_Entries supplied_.
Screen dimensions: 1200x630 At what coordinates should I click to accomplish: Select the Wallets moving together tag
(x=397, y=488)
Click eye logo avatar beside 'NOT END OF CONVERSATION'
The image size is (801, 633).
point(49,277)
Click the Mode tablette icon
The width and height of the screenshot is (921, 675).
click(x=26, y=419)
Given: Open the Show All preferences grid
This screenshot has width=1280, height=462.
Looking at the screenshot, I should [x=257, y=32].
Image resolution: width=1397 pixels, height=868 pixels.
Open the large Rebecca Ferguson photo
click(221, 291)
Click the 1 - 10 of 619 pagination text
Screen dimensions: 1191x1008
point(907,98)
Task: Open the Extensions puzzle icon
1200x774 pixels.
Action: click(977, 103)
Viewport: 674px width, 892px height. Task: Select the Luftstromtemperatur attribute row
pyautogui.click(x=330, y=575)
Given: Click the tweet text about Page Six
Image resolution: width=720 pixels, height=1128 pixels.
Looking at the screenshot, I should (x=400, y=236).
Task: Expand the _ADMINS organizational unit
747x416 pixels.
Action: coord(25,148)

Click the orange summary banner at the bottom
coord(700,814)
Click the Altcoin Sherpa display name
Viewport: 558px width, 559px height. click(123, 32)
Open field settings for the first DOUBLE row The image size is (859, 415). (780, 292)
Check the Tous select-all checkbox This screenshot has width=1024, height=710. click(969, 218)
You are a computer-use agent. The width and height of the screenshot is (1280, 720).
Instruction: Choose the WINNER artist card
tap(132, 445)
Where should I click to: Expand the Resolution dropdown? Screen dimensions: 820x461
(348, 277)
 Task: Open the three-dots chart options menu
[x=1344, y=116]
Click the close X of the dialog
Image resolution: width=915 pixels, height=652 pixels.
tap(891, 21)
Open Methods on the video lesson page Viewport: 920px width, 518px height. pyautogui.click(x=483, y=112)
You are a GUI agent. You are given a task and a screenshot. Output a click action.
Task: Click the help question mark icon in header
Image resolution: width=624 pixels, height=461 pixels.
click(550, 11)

_Problem_.
Across the listing, how many lines contain the word "agent"? Give the number without further comment.

_Output for this task_.
2